Retype the material from the line containing "Task: Click the Uppdateringshastighet label" through the line containing "Action: coord(26,158)", including both of those lines. Leave the pictures out of your answer.

* [Record set]
####################

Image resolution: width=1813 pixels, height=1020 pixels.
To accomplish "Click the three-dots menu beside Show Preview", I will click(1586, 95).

####################

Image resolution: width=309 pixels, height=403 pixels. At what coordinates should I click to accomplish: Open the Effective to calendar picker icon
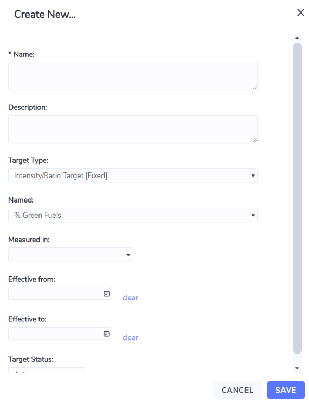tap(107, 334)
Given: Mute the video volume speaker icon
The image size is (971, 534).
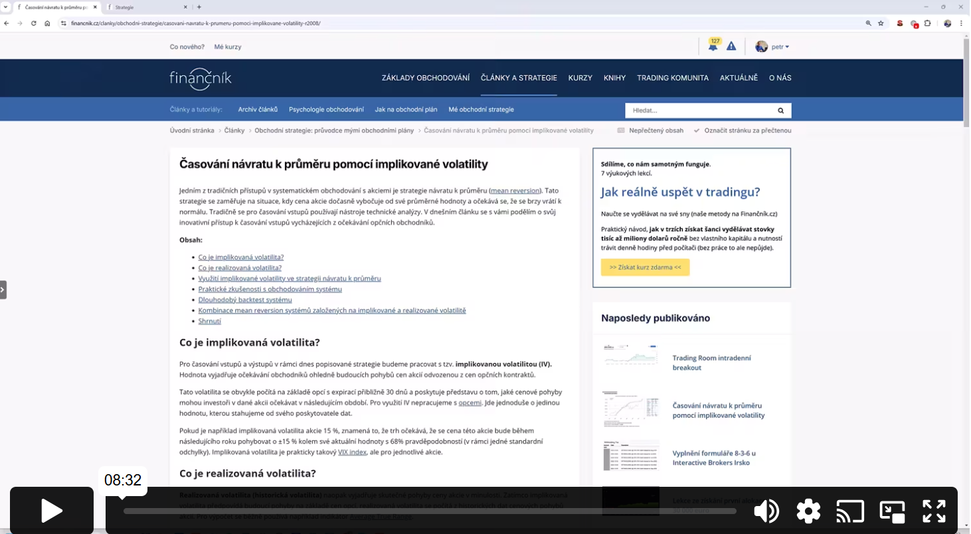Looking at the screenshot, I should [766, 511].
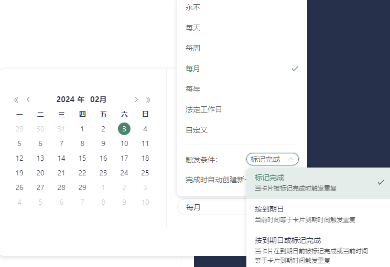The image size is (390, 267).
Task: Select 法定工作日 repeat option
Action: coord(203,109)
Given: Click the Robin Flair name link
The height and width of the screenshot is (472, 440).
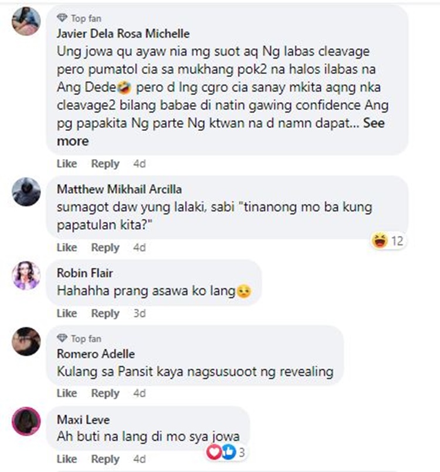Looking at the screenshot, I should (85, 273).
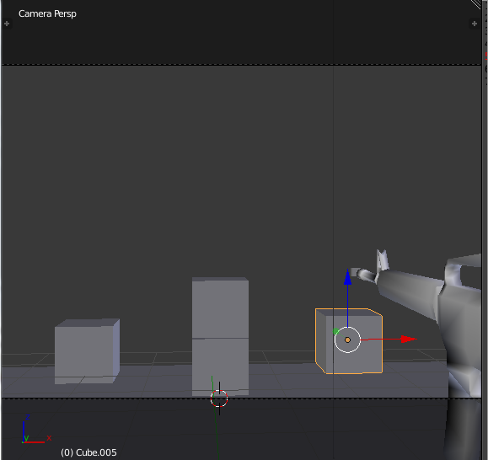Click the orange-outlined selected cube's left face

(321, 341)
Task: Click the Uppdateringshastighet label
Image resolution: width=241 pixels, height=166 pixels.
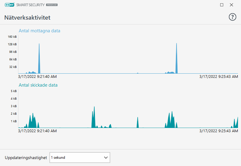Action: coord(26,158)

####################

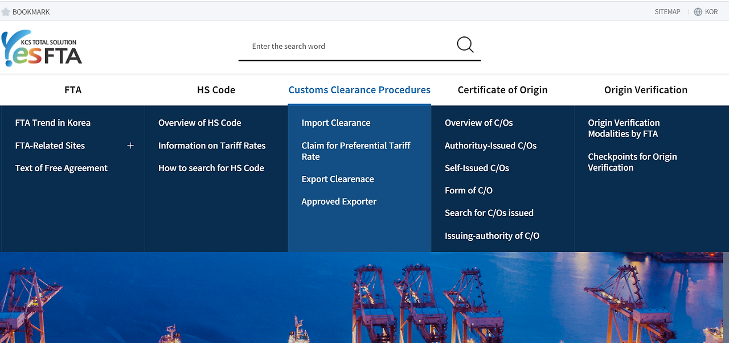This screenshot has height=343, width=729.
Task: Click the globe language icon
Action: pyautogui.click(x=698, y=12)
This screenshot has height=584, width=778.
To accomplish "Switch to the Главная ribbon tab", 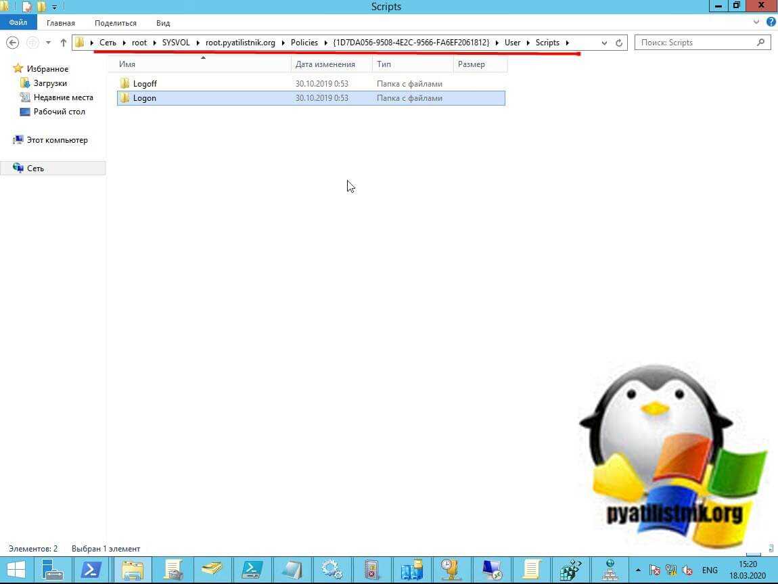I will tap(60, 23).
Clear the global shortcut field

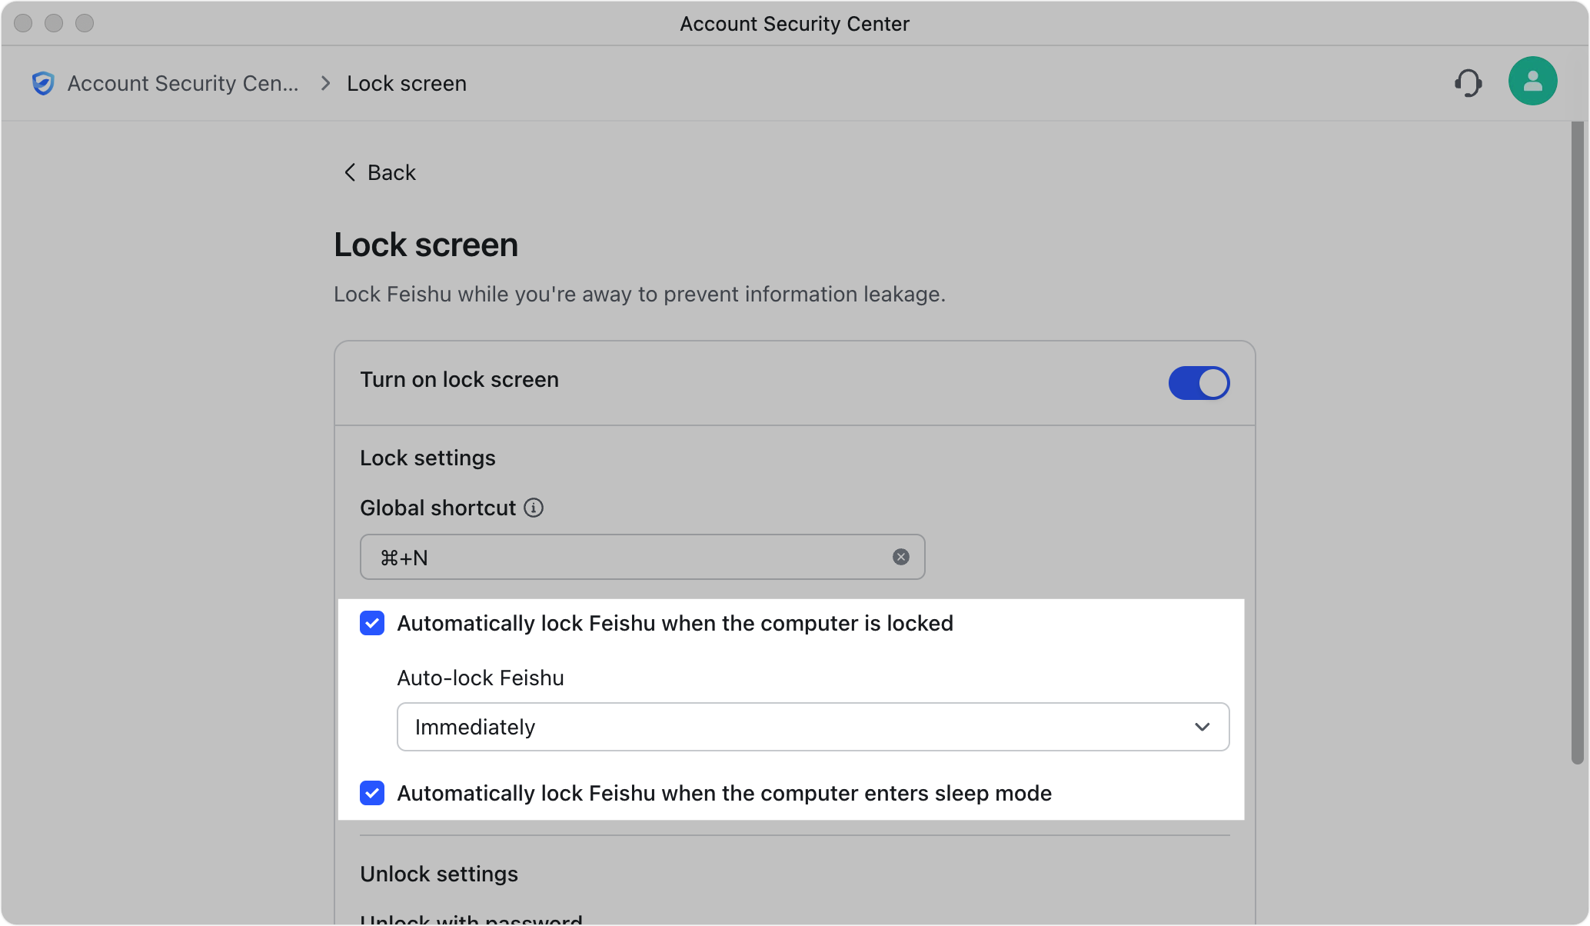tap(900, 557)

####################

* [Reply]
Task: Click the Uppdateringshastighet label
Image resolution: width=241 pixels, height=166 pixels.
Action: coord(26,158)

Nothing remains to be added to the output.